こっちにはいない、フィクションの世界から飛び出してきた高スペックな異世界人。
(そんな人が、なんで異世界転移をする羽目になったんだ……?)
ふいに頭に浮き上がった疑問は、聞き慣れた声によってかき消された。
「蓮、アスターさん!おかえり~!」
レストランの入り口で待っていた奈月が手を振っているのが見えた。奈月の姿を見てほっとすると、それを見ていたアスターがふいに声をかけてくる。
「ナツキはレンの恋人なのか?」
「えっ!?いや、まだ違うんだ。

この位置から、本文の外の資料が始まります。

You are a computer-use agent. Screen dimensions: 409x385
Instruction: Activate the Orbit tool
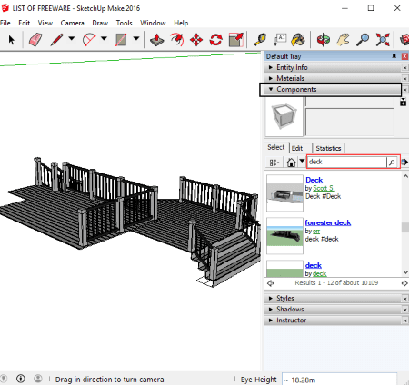tap(324, 40)
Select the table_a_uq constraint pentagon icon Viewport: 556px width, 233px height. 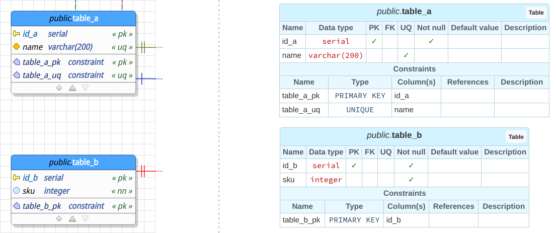(x=16, y=75)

俺たちは幼なじみで……」
俺は反射的に"幼なじみ"という常套句を使って誤魔化そうとしたが、アスターは首を傾げて不思議そうな顔をした。
「そうなのか?口付けていたからてっきり恋人関係なのかと……」
「口づ……ちょちょっストップ!マジかよ、アスター見えてたのか!?」
「あぁマジだ。転移して初めて見た光景だった」
「マジかよ!めっちゃ光ってたから見えてねぇかと思って油断してた……つーか、アスター達が急に現れたから……未遂なんだよ……」
「マジか……すまない、レン」
気まずそうに眉を下げるアスターに、俺は首を横に振って大丈夫だと話す。
「俺、あの時、幼なじみの関係をマジで壊しにかかってたんだ」
未遂で終わったけどな、と続けるとアスターが片手で顔を覆って益々気まずそうにした。
「レン……マジで申し訳ない」
「ふっ、はははっ!マジをマスターしてんじゃんか!アスター」
"マジ"を使うアスターが面白く、つい連発していた俺はアスターの肩に手を置いて笑う。するとアスターもふわっと笑った。男でも見惚れてしまうその表情に、奈月がコロッと堕ちないか少し不安になる。
「奈月にあんまその表情見せないでくれよ」
アスターは一瞬目を開いて驚いた様子であったが、すぐに少し意地悪そうな顔を見せた。
「フッそんなに心配なら、まだなんて言っている場合ではないのではないか?」
背中をポンッと手でたたかれる。もしも兄という存在がいたらこんな感じなのだろうか、そう思いながら俺は頭をガシガシとかいた。
「親父達と同じ事言うなよ……色々あったんだよ」
その時、奈月が手を振って呼びかける声が響いた。
「蓮~!何してるの?葵さんが車で待ってるよ~」
俺は奈月に向かって片手を上げて返事をすると、宣言をするように話し続けた。
「けど、奈月がよそ見できないくらい、これからガン攻めしてくつもりだ」
「奇遇だな。俺もティアへの好意をもう我慢しない。同じくガン攻めだな」
真顔でしれっと口走るアスターに少しドキっとする。俺が女だったらイチコロだ。
「でも、二人こそ既に恋人同士なんだろ?」
カンティアーナを見つめるアスターの眼差しは、恋人に送るような情のこもったものであった。だから二人は想い合っているんだと疑いようもなく聞いてしまった。
「……元婚約者だ」
立ち止まったアスターの口から意外な答えが返ってくると、俺は驚いて振り向いた。
「元?元婚約者って、今は違うって事なのか?」
アスターが俯き、俺達の間にしばらく沈黙が続いた。
「俺はティアを見ると殺す呪いをかけられていたんだ」
やがて、顔を上げたアスターが真っすぐに俺を見つめる。その向けられた薄紫の瞳が揺れているのを見て、アスターとカンティアーナが異世界転移した事情には、とんでもない理由があるのだと確信した。